In der IE devbar wird mir für das Select kein Attribut "disabled" angezeigt, obwohl es im Quellcode eindeutig vorhanden ist. Wenn ich das Attribut dort dann von Hand hinzufüge wird es korrekt interpretiert und angezeigt.
Hat jemand eine Idee woher das kommen könnte bzw. wo dieses Attribut verschluckt wird?
In anderen Elementen wie Texteingabefeld etc. auf derselben Seite wird "disabled" korrekt interpretiert....

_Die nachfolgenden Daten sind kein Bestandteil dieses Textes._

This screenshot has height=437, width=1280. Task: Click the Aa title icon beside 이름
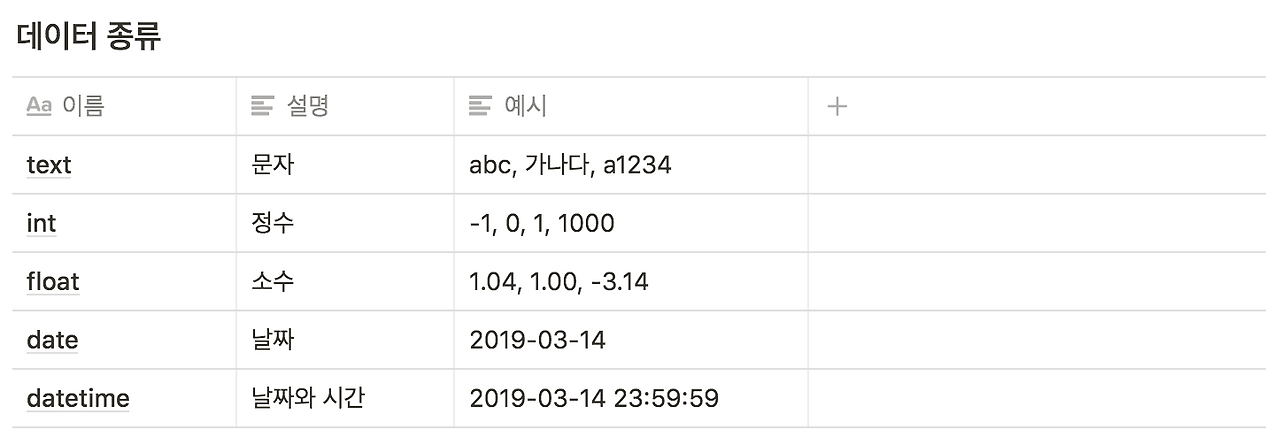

edit: disabled="-1" hat auch keinen effekt, d.h. Probleme mit xhtml-Konformität scheiden auch aus.


----------



## Maik (8. März 2007)

Hi,

vielleicht solltest du den übrigen Quellcode der komplexen Seite posten, oder einen Link zur Problemseite nennen, wenn der gezeigte Code-Schnipsel in einem leeren HTML-Dokument funktioniert. Ansonsten dürfte sich die Ursachenforschung etwas schwierig gestalten.


----------



## xnicnacx (8. März 2007)

Würde ich gerne machen, ist allerdings leider eine Seite aus dem Firmennetz die ich nicht öffentlich posten darf.
Besteht die Möglichkeit dass irgendeine javascript-Funktion hierbei dazwischenfunkt? Wenn ja, auf welche Art könnte das z.B. passieren?
Vielen Dank schonmal für eure Zeit


----------



## Maik (8. März 2007)

Wie gesagt, ohne einen Blick in den Code werfen zu können, ist es schier unmöglich, den Grund für das Problem festzumachen.


----------



## xnicnacx (8. März 2007)

Michael, ich habe eben versucht dir den Code per PN zu schicken, Antwort war:


> Der Text, den du eingegeben hast, besteht aus 114157 Zeichen und ist damit zu lang. Bitte kürze den Text auf die maximale Länge von 5000 Zeichen.


Das ist ein Monster mit ~3600 Zeilen, das kann ich keinem antun....
Muss wohl selbst weitersuchen, vielen Dank trotzdem....


----------



## Gumbo (8. März 2007)

XHTML-konform ausgeschrieben müsste es disabled="disabled" lauten (das selected-Attribut analog).

Ich meine mich aber zu erinnern, dass der Internet Explorer Probleme mit dem Deaktivieren von Formularfeldern hat.


----------



## xnicnacx (8. März 2007)

Danke für den Tip Gumbo, das werd ich morgen früh als erstes ausprobieren. Und das beim IE müsste schon ein sehr spezielles Problem sein, google verrät mir dazu zumindest nichts weiteres. Ausserdem funktioniert es ohne irgendwelchen Kontext ja auch wie gewünscht.


----------